**Exercise objective**. Print the data that follows, exactly and completely.

**Data for processing**.

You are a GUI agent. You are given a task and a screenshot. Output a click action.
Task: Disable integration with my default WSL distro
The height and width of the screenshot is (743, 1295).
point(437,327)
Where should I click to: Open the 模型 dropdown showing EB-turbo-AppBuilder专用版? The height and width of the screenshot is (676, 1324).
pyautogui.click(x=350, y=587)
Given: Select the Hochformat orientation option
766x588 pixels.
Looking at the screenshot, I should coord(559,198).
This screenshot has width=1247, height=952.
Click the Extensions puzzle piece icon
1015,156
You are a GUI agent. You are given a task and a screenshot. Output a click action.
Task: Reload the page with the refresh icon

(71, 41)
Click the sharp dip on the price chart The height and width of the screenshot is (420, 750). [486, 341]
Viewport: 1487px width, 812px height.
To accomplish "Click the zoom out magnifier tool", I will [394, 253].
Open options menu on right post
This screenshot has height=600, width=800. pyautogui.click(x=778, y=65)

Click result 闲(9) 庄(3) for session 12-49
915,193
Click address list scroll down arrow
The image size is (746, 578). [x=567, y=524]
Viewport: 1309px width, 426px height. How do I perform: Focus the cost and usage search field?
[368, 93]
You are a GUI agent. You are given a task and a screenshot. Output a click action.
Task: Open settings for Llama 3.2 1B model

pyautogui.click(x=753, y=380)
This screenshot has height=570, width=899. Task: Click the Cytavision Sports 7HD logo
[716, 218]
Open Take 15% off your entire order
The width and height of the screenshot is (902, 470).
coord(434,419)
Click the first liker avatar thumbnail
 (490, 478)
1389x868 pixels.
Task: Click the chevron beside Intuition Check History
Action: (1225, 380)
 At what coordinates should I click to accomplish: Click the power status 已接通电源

**Answer to this problem**.
You are a GUI agent. You are given a task and a screenshot. Output a click action.
Task: Disable integration with my default WSL distro
The height and width of the screenshot is (743, 1295).
point(437,327)
Where should I click to: Open the 模型 dropdown showing EB-turbo-AppBuilder专用版? The height and width of the screenshot is (676, 1324).
pyautogui.click(x=350, y=587)
Given: Select the Hochformat orientation option
766x588 pixels.
Looking at the screenshot, I should coord(559,198).
This screenshot has width=1247, height=952.
Click the Extensions puzzle piece icon
1015,156
You are a GUI agent. You are given a task and a screenshot. Output a click action.
Task: Reload the page with the refresh icon

(71, 41)
Click the sharp dip on the price chart The height and width of the screenshot is (420, 750). [486, 341]
Viewport: 1487px width, 812px height.
To accomplish "Click the zoom out magnifier tool", I will [394, 253].
Open options menu on right post
This screenshot has height=600, width=800. pyautogui.click(x=778, y=65)

Click result 闲(9) 庄(3) for session 12-49
915,193
Click address list scroll down arrow
The image size is (746, 578). [x=567, y=524]
Viewport: 1309px width, 426px height. How do I perform: Focus the cost and usage search field?
[368, 93]
You are a GUI agent. You are given a task and a screenshot. Output a click action.
Task: Open settings for Llama 3.2 1B model

pyautogui.click(x=753, y=380)
This screenshot has height=570, width=899. Task: Click the Cytavision Sports 7HD logo
[716, 218]
Open Take 15% off your entire order
The width and height of the screenshot is (902, 470).
coord(434,419)
Click the first liker avatar thumbnail
 (490, 478)
1389x868 pixels.
Task: Click the chevron beside Intuition Check History
Action: (1225, 380)
 At what coordinates should I click to accomplish: Click the power status 已接通电源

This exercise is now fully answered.